* _Work request_
Copy exactly the lines of the records below, starting at the line that contains "Task: Go to next page arrow" and continuing through the last line, both included; omit any pictures.

* _Data_
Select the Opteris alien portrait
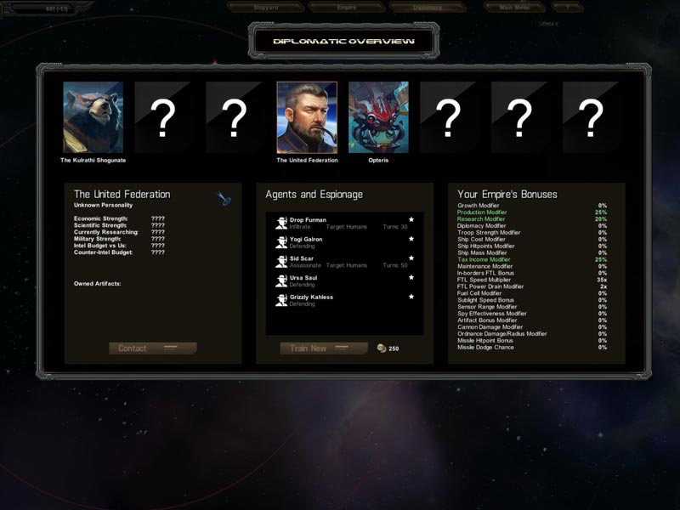 (378, 117)
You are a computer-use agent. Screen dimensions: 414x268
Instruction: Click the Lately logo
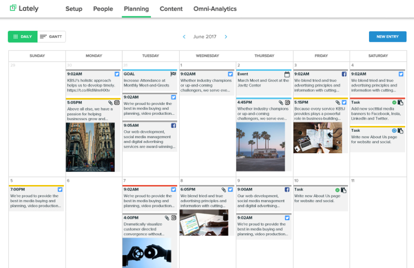(x=24, y=8)
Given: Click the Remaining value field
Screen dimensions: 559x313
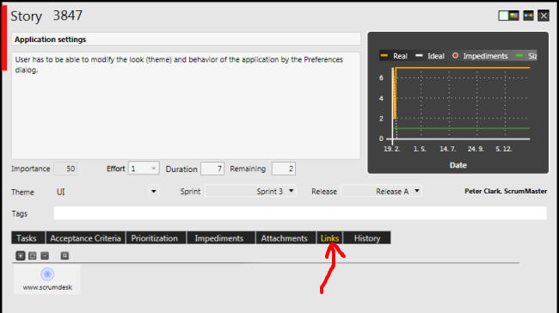Looking at the screenshot, I should (284, 169).
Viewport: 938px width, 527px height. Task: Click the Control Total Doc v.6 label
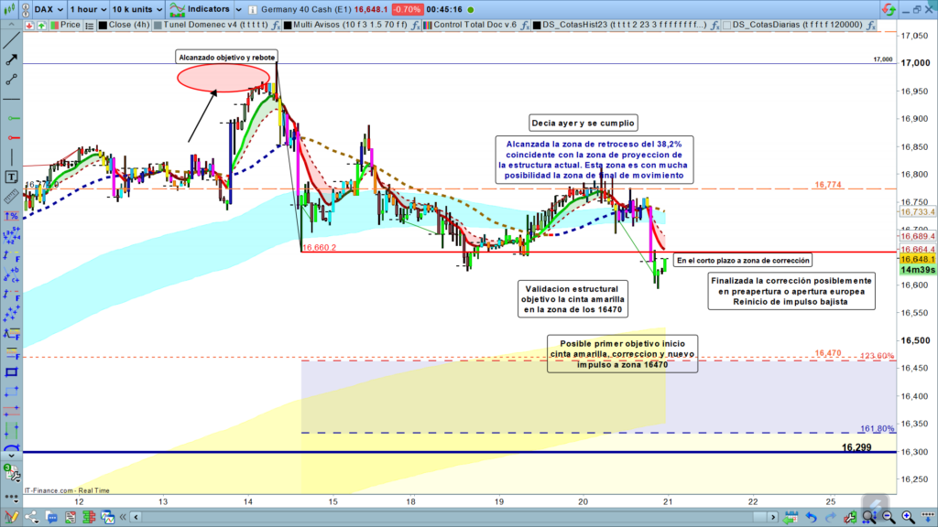pyautogui.click(x=474, y=25)
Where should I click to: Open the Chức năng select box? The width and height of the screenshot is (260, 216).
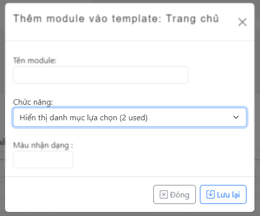[x=130, y=117]
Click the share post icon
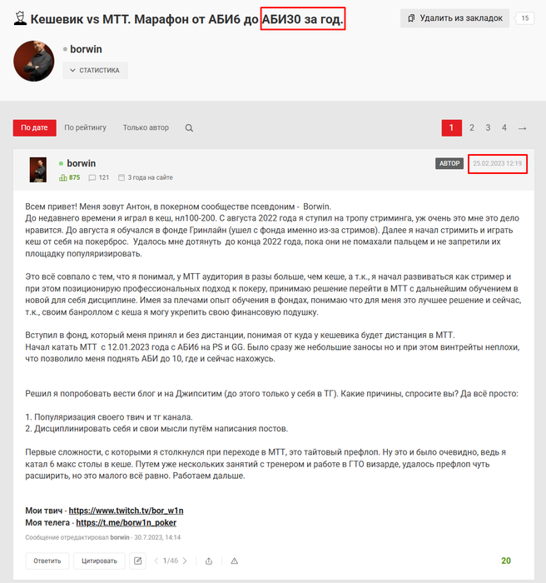This screenshot has height=583, width=546. pyautogui.click(x=209, y=561)

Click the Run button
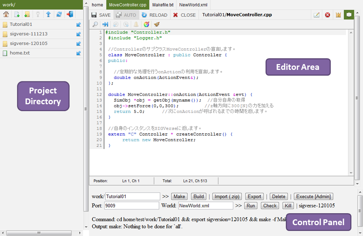click(250, 206)
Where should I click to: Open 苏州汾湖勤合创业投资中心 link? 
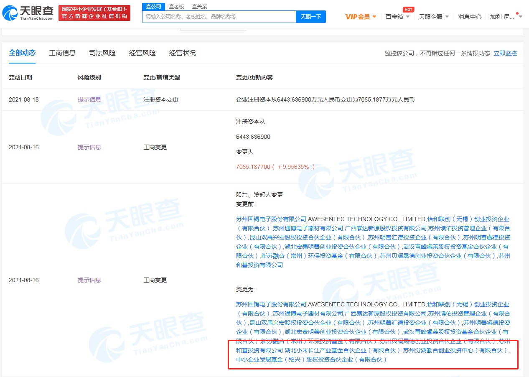pyautogui.click(x=455, y=350)
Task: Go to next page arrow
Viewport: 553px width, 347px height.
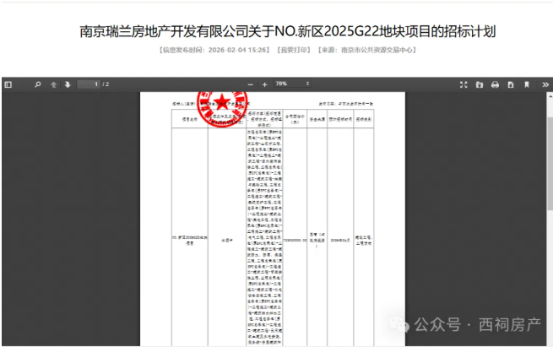Action: 67,84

* _Answer box_
Task: Go to next page arrow
Viewport: 553px width, 347px height.
Action: 67,84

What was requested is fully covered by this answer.